The testimony from a man who has admitted taking cash from gangsters and tipping them off on investigations comes as Bulger’s lawyers seek to discredit FBI evidence against their client, who is accused of murder and racketeering as head of Boston’s Winter Hill Gang.
Morris, who earned the nickname “Vino” for accepting crates of wine from Bulger and his associates while at the FBI, said he initialed several documents relating to the gang that he knew included lies and half-truths.
Asked by defense attorney Henry Brennan whether he had “deceived” FBI headquarters with the documents, Morris - who received excellent performance reviews during his tenure at the bureau - said, “Yes.”
Once one of the most feared men in Boston, Bulger, 83, is on trial for killing or ordering the murders of 19 people as head of the Winter Hill Gang as it ran extortion and gambling rackets in Boston for decades.
The trial, which began June 12, has given the jury a glimpse of an era when machine-gun-toting mobsters shot associates who talked too much and buried bodies under bridges in a bloody struggle for control of the criminal underworld.
But it also has shown a dark side of the FBI during that period, when some former agents are alleged to have traded information with Bulger and his gang to help them elude arrest and murder “rats” who spoke to police.
Morris testified that he and fellow ex-FBI agent John Connolly - who cultivated Bulger as an informant - would sometimes invite Bulger and his associate Stephen “The Rifleman” Flemmi for home-cooked dinners, where they would trade information and gifts.

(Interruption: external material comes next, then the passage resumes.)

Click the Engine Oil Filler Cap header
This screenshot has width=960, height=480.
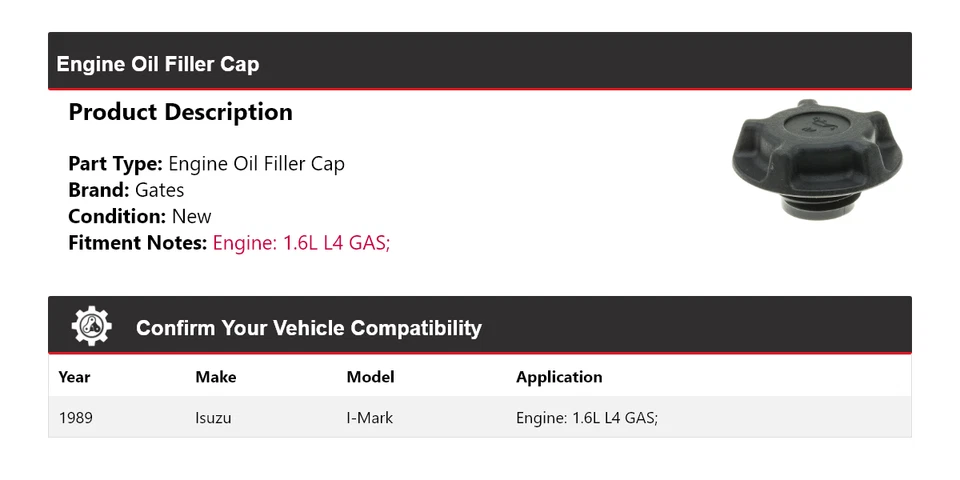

Connolly apparently got so rich on kickbacks that he began wearing jewelry and bought a boat and a second home on Cape Cod, Morris said. Morris said he had accepted wine and at least $5,000 in cash directly from Bulger and provided tips.
One tip Morris passed on to Connolly was about a Winter Hill associate who had begun cooperating with investigators against the crime group. The associate later turned up dead.
Morris, who now works as a part-time wine consultant, was offered immunity from prosecution in late 1997 in exchange for his testimony in hearings about FBI misconduct.
“I didn’t want to carry that burden anymore,” Morris said. His description of Bulger as an FBI informant on Thursday caused Bulger to swear at him and call him a liar, though Morris said on Friday Bulger rarely provided him with substantive information during meetings in person - only by phone.
Morris said he also suspected some of the information placed in Bulger’s informant file by Connolly came from Flemmi - who at the time had been officially closed by the FBI as an informant but was still meeting with Connolly - and not from Bulger himself.
“I assumed that was what Connolly was doing,” he said.
Bulger has adamantly denied providing any information to law enforcement officials, contending that he paid them for tips but offered none of his own. He has pleaded not guilty to all charges. He faces the possibility of life in prison if convicted.
Bulger’s story has fascinated Boston for decades and inspired the 2006 Academy Award-winning Martin Scorsese film, “The Departed,” in which Jack Nicholson played a character loosely based on Bulger.
He fled Boston after a 1994 tip from Connolly that authorities were preparing to arrest him. He evaded capture for 16 years, even though his name was prominent on the FBI’s “Most Wanted” list of fugitives.
Connolly is serving a 40-year prison term for murder and racketeering. Bulger’s attorneys have spent much of the past few days attacking the reliability of the FBI’s 700-page informant file on him, which they contend was fabricated by Connolly to provide a cover for his frequent meetings with the gang boss.